Trocadilho com os sobrenomes que nos livram os cabelos de nomes sem rostos.

Era o início de um poema. 

Quando emergir no rio Moju lendo Mario Quitana já havia saído da alfa e da beta, estava em um encontro incrível “mim comigo mesmo”, depois seguir para o Marajó e do alto das costas do meu avô Armindo era outro ângulo. A minha variação lunar da irís dos meus olhos é ancestral. Tem memória própria.

Imergi para emergir e te encontrei.

Gosta de poesia?  Escrever poesia em prosa é um desafio que somente as boas mensagens divinas me conduzem.

Eu me amo e renasço nos dias que não me traio e me ilumino e consigo me ver de frente de onde posso chegar e me ter. Com a frente, costas e lados que vai ser e ter. 

Se eu moro dentro de mim e o "mim comigo mesmo" mora na Amazonia”? E na capital resisto e existo.

Se somente eu sei da pele que habito. Nao é escola de carnaval dos padres católicos sudestinos que vivem em fantasias as quais pensam ser minhas. Se nem uso fantasia. Prefiro guardar toda verdade para quando amor recíproco chegar, livre e ensolarada, já saiu da escuridão e do tronco grávido escondido no meu perfil fálico que somente nós sabemos, e sem fantasias, eu e você não vivemos nelas.
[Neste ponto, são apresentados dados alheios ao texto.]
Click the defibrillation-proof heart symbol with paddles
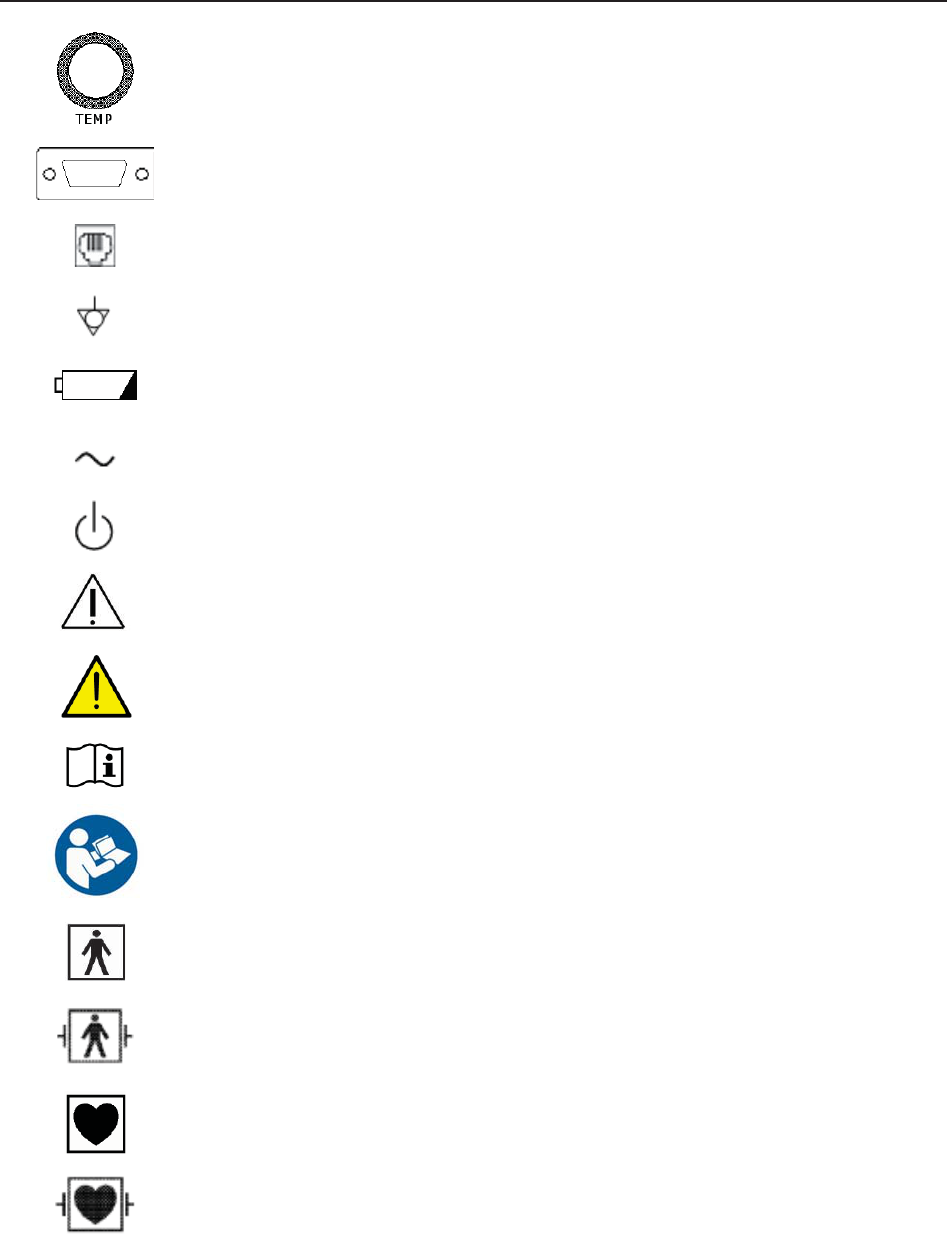(x=95, y=1205)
É a paixão única cadastrada com meu nome e rosto de personalidade juridica sem branquitude envolvida. Ah, o equilíbrio lemniscata é o número pioneiro, se até nos meus 40 anos, ou no 1 + 3 ; ou nos 405 anos de Belém estás presente, pois já existíamos desde a primeira à vista.

Não há vestimentas para homens que vendem a ancestralidade para brancos como se fossem marcas de roupas e vivem subordinados.
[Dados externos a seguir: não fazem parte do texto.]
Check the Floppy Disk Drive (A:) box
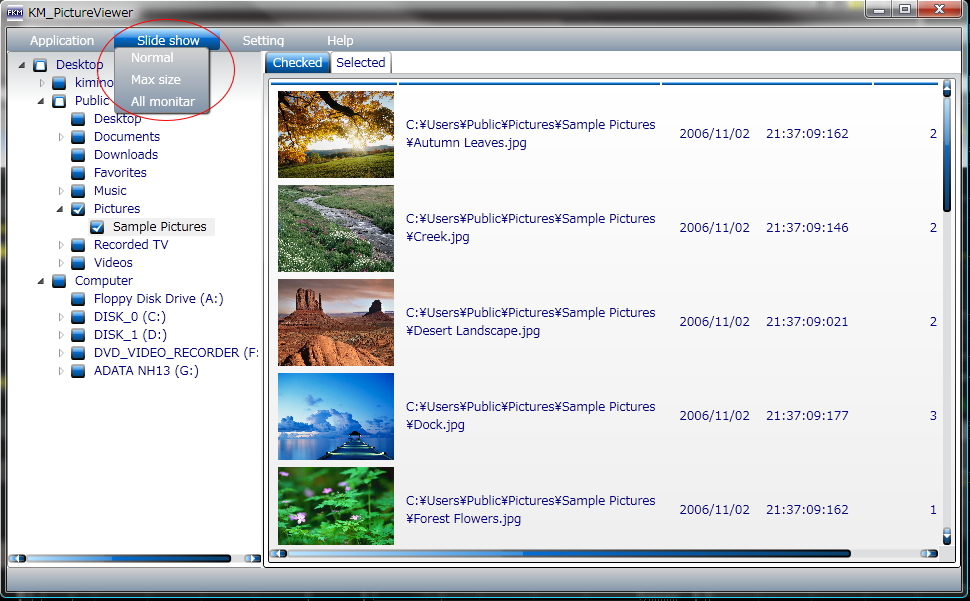Viewport: 970px width, 601px height. coord(78,299)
O amor que me habita não é oração subordinada sem rosto, sem coesão, sem sonhos coletivos. É real e forte.

E longe de ser o chocolote sonho de valsa do fantasma Batista Campos sem noção da Amazônia que moramos.

Ou muito menos vive num pote branco de manteiga segurado pela réplica criança da forçada Elis regina, maquilada.

Afinal, eu moro, também, no baú de cartas que protege meus olhos de ribeirinhas advindos das antigas sociedades indígenas e ainda que tenha a relação afroindígena. É histórico. Foram mais de 500 anos de contato.